(Beginning of Provided records)
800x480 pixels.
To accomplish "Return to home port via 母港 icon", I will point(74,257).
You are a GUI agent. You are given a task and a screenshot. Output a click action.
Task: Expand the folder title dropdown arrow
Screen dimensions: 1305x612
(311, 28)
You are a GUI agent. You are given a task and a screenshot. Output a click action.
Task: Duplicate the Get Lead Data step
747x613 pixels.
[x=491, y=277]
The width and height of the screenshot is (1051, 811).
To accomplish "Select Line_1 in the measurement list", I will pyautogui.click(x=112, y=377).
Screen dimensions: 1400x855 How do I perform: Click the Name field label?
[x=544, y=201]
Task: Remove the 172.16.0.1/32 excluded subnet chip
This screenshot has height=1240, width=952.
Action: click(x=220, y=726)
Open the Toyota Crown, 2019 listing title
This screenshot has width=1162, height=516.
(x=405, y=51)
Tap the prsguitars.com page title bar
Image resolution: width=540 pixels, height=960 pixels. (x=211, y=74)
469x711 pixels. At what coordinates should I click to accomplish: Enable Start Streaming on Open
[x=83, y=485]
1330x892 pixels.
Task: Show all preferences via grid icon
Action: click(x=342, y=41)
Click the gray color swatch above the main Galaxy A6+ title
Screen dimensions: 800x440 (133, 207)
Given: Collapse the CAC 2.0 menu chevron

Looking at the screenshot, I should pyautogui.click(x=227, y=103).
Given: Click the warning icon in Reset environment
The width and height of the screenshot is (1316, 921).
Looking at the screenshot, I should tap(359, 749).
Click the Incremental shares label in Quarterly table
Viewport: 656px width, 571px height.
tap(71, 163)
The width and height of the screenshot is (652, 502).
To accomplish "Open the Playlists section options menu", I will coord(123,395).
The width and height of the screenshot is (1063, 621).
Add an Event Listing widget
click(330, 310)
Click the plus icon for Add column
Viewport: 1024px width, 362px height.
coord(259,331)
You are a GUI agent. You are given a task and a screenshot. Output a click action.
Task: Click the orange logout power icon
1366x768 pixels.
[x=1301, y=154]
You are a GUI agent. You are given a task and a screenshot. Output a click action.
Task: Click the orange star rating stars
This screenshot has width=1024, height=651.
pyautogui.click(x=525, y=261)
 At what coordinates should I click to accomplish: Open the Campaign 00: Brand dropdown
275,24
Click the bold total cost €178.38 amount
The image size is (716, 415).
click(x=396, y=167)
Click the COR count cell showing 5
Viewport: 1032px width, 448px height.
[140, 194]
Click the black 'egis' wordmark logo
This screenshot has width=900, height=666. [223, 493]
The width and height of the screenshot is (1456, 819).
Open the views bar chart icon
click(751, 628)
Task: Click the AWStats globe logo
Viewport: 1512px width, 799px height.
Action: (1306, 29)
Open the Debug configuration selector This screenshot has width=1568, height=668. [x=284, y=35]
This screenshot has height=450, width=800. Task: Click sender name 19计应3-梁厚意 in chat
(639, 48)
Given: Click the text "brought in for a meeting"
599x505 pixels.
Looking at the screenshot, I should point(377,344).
(End of Provided records)
**Task to complete:**
For this exercise, find all lines in the records containing the word "orange" and copy them.

**Written solution:**
Task: Click the orange logout power icon
Task: Click the orange star rating stars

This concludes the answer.